The Washington National Cathedral, in its commemoration of the 10th anniversary of 9/11, has deliberately and carefully excluded evangelicals from their multi-religious commemoration. The service includes Buddhists, Hindus, and Muslims, but not evangelical Christians. Mind you, I am opposed to interfaith services in any shape or form and that is why, in a previous blog,I stated that I was relieved that the Mayor of New York spared us the agony of watching the One, True God of the Bible “worshipped” alongside false gods.
The National Cathedral is a member of the Protestant Episcopal Cathedral Foundation. Having served as an Episcopal Priest in the past for a number of years, the fact that they have excluded evangelicals from their service did not come as a surprise to me at all.
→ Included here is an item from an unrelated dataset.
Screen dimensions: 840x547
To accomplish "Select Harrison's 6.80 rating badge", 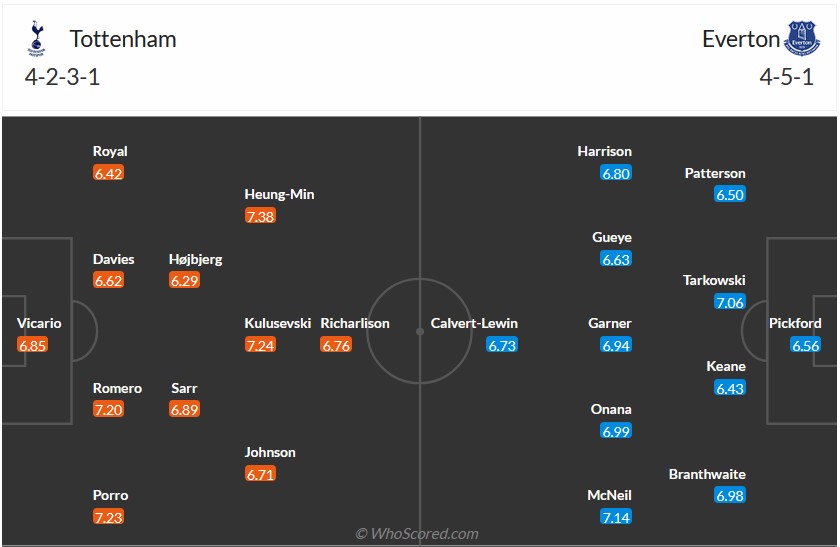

Twenty-five years ago, I was one of only a few evangelicals left in that denomination and some of my colleagues labeled me as “narrow-minded” and “intolerant”. What was my sin? I took Jesus at His word and believed that He and He alone – by dying on the cross and rising again – is the only way to the Father and eternal life in Heaven for all people of all races and religions.
For believing Jesus’ own claim that He is “the way, the truth, and the life” (John 14:6), I was called “intolerant”. Never mind over 500 years of Anglican history that proclaimed these truths and enshrined them in its Thirty-Nine Articles of Faith. Never mind the many Anglican martyrs who have died defending this truth.
I remember asking the question once, “If you are so eager to preach the gospel of tolerance, how about tolerating me as a Bible-believing Anglican?” A senior clergyman who I was very fond of whispered in my ear in jest, “We use intolerance to shut up people like you so that we can get our agenda through.” I remember thanking him for his honesty.